=== Section Start ===
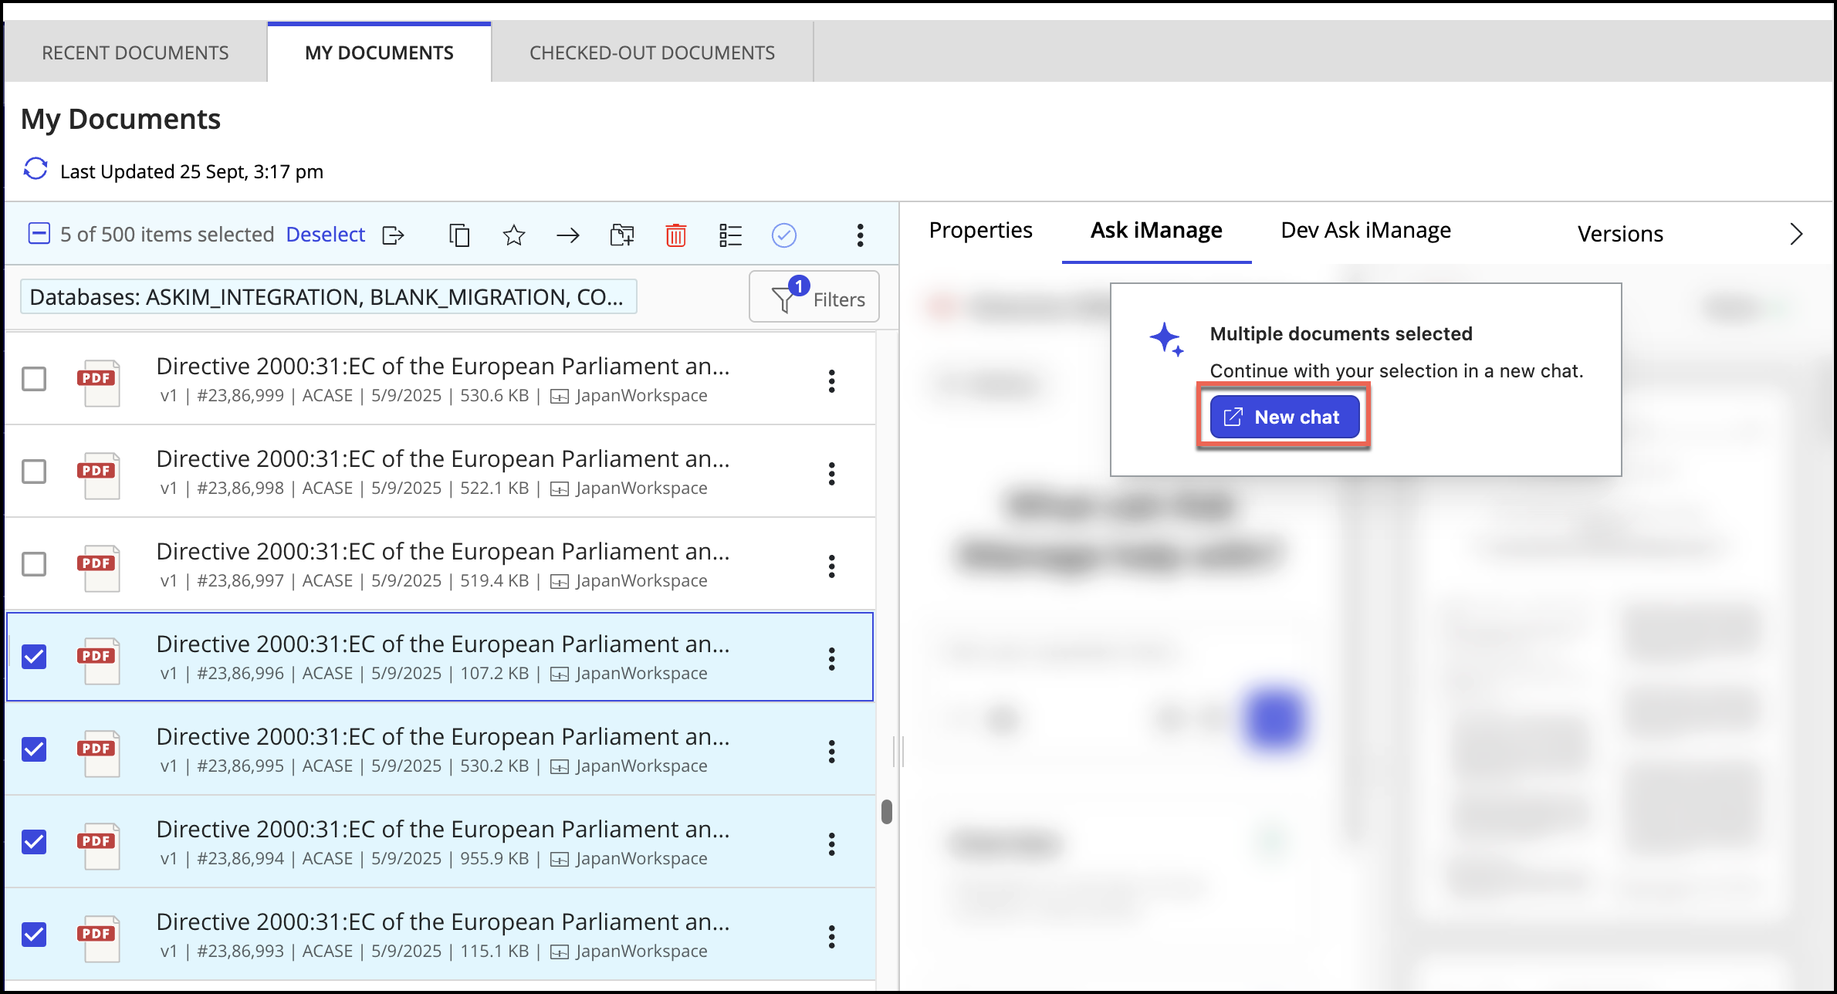This screenshot has height=994, width=1837.
Task: Click the red trash delete icon
Action: pyautogui.click(x=675, y=235)
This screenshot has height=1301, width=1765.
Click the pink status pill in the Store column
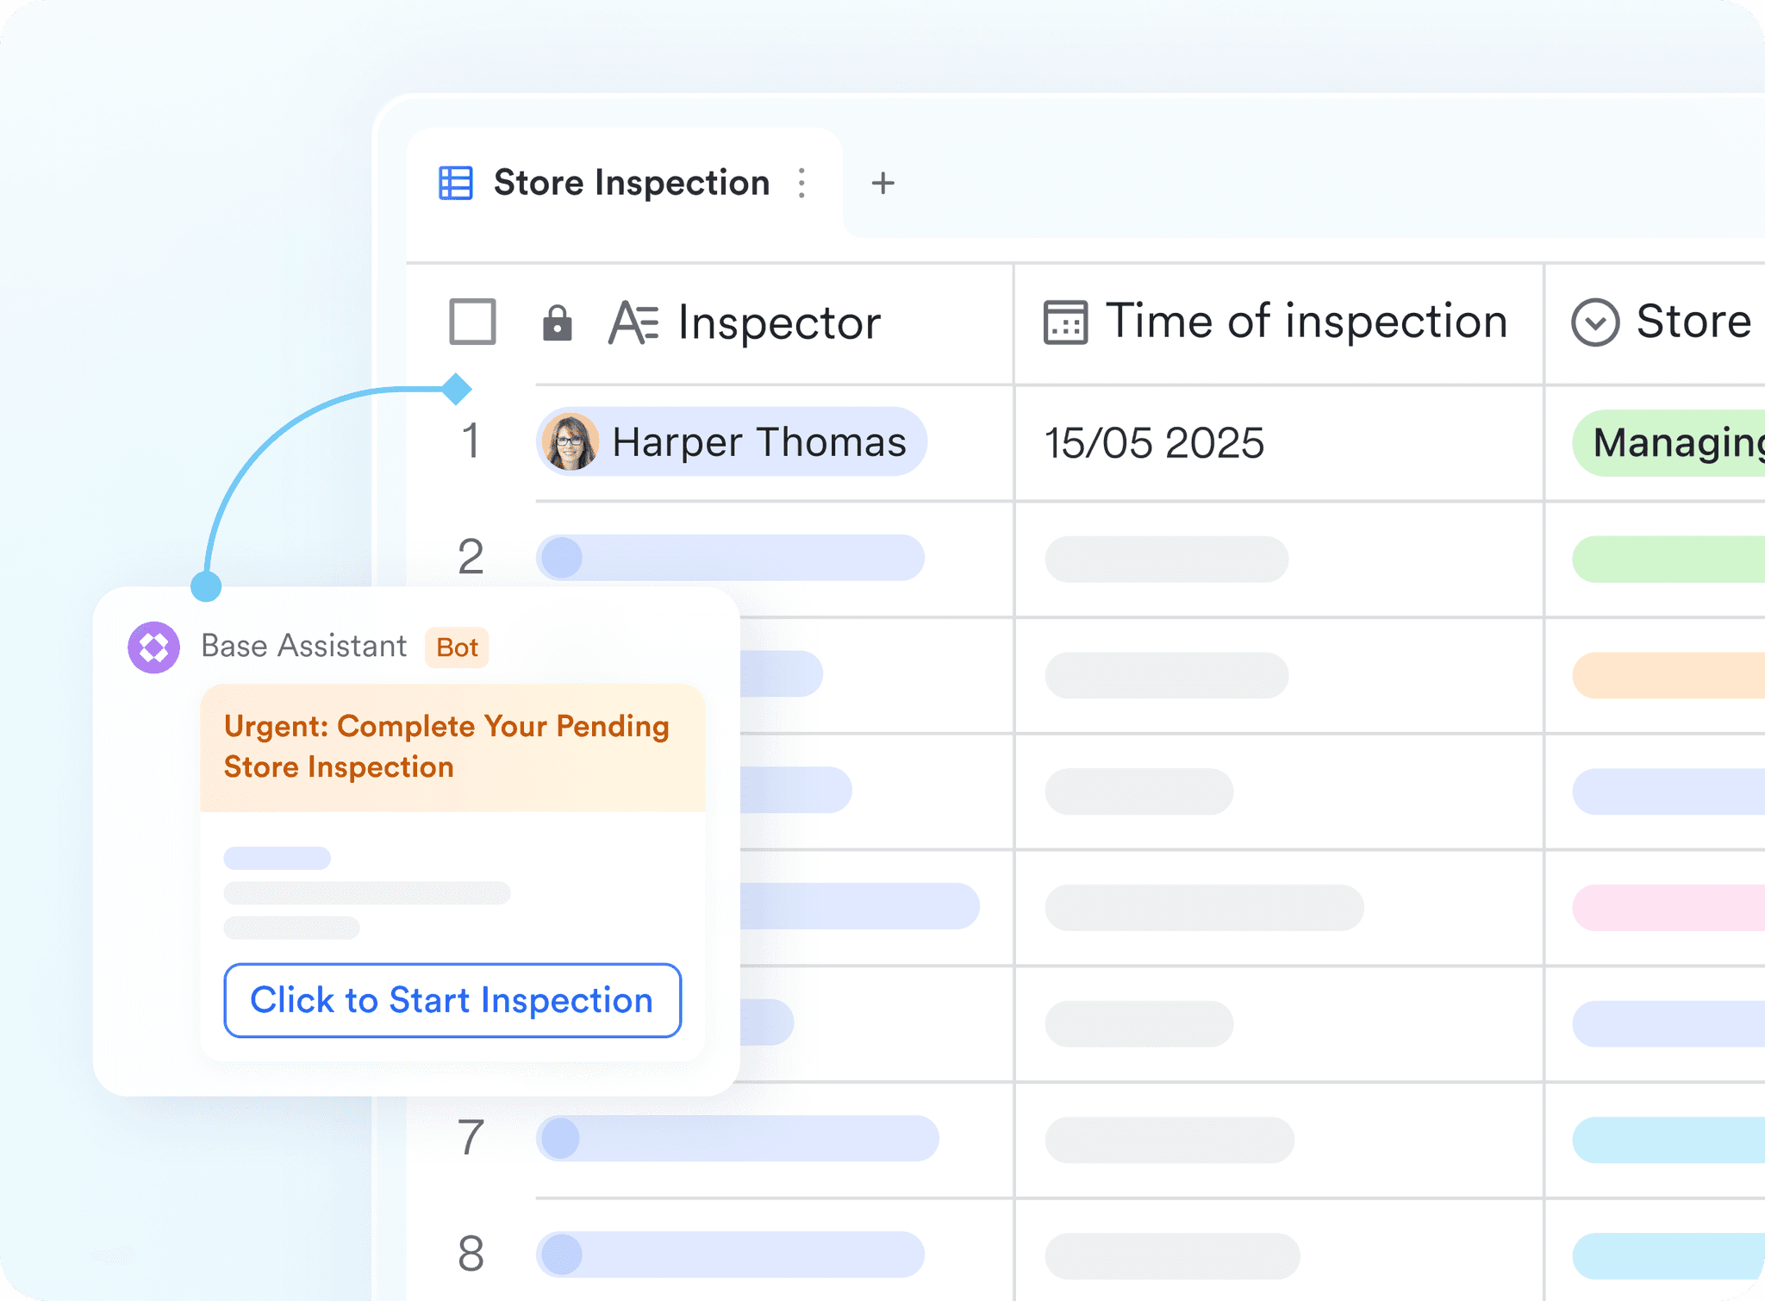1668,907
=== Section End ===
• [AIM OF THE TASK] Please retype the entries above word for word, but only from the line containing "This screenshot has height=1301, width=1765." through the last line, and without the pictures.

• [RESPONSE BOX]
This screenshot has height=1301, width=1765.
Click the pink status pill in the Store column
1668,907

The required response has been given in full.